━━━ Extracted entries

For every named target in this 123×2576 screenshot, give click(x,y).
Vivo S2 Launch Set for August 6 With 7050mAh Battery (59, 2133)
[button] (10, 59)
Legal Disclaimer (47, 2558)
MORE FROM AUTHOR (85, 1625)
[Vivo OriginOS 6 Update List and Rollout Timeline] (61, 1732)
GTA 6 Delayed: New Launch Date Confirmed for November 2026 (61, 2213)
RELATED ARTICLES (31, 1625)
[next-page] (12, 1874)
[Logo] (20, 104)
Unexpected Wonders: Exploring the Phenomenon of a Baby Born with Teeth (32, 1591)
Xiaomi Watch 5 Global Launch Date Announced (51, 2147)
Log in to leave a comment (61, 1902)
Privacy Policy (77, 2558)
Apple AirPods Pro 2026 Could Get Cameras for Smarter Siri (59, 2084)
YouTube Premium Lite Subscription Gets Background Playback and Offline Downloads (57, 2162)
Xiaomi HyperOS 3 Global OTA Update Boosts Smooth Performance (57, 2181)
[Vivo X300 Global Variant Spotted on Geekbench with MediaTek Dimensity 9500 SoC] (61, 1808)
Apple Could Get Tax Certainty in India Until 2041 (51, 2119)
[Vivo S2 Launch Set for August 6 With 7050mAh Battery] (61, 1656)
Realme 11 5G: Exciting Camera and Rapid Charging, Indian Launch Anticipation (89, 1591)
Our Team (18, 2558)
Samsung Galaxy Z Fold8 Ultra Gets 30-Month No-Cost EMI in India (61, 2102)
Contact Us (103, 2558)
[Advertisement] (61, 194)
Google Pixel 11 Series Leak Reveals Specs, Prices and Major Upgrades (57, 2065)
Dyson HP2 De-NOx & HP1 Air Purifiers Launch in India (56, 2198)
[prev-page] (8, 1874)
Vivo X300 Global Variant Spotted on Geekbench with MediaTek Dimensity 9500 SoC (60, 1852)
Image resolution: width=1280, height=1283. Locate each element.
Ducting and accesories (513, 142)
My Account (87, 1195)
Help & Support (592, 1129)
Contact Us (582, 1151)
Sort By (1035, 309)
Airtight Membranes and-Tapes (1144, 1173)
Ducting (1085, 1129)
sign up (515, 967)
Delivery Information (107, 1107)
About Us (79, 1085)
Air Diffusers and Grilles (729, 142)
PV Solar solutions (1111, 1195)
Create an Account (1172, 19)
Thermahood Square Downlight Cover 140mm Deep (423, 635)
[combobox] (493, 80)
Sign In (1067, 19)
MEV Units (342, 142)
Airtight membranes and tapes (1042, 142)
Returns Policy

━━━━━━

-- Goal of the exercise --
The data above must be returned in full, exactly as written.

-- Written response --
For every named target in this 123×2576 screenshot, give click(x,y).
Vivo S2 Launch Set for August 6 With 7050mAh Battery (59, 2133)
[button] (10, 59)
Legal Disclaimer (47, 2558)
MORE FROM AUTHOR (85, 1625)
[Vivo OriginOS 6 Update List and Rollout Timeline] (61, 1732)
GTA 6 Delayed: New Launch Date Confirmed for November 2026 (61, 2213)
RELATED ARTICLES (31, 1625)
[next-page] (12, 1874)
[Logo] (20, 104)
Unexpected Wonders: Exploring the Phenomenon of a Baby Born with Teeth (32, 1591)
Xiaomi Watch 5 Global Launch Date Announced (51, 2147)
Log in to leave a comment (61, 1902)
Privacy Policy (77, 2558)
Apple AirPods Pro 2026 Could Get Cameras for Smarter Siri (59, 2084)
YouTube Premium Lite Subscription Gets Background Playback and Offline Downloads (57, 2162)
Xiaomi HyperOS 3 Global OTA Update Boosts Smooth Performance (57, 2181)
[Vivo X300 Global Variant Spotted on Geekbench with MediaTek Dimensity 9500 SoC] (61, 1808)
Apple Could Get Tax Certainty in India Until 2041 (51, 2119)
[Vivo S2 Launch Set for August 6 With 7050mAh Battery] (61, 1656)
Realme 11 5G: Exciting Camera and Rapid Charging, Indian Launch Anticipation (89, 1591)
Our Team (18, 2558)
Samsung Galaxy Z Fold8 Ultra Gets 30-Month No-Cost EMI in India (61, 2102)
Contact Us (103, 2558)
[Advertisement] (61, 194)
Google Pixel 11 Series Leak Reveals Specs, Prices and Major Upgrades (57, 2065)
Dyson HP2 De-NOx & HP1 Air Purifiers Launch in India (56, 2198)
[prev-page] (8, 1874)
Vivo X300 Global Variant Spotted on Geekbench with MediaTek Dimensity 9500 SoC (60, 1852)
Image resolution: width=1280, height=1283. Locate each element.
Ducting and accesories (513, 142)
My Account (87, 1195)
Help & Support (592, 1129)
Contact Us (582, 1151)
Sort By (1035, 309)
Airtight Membranes and-Tapes (1144, 1173)
Ducting (1085, 1129)
sign up (515, 967)
Delivery Information (107, 1107)
About Us (79, 1085)
Air Diffusers and Grilles (729, 142)
PV Solar solutions (1111, 1195)
Create an Account (1172, 19)
Thermahood Square Downlight Cover 140mm Deep (423, 635)
[combobox] (493, 80)
Sign In (1067, 19)
MEV Units (342, 142)
Airtight membranes and tapes (1042, 142)
Returns Policy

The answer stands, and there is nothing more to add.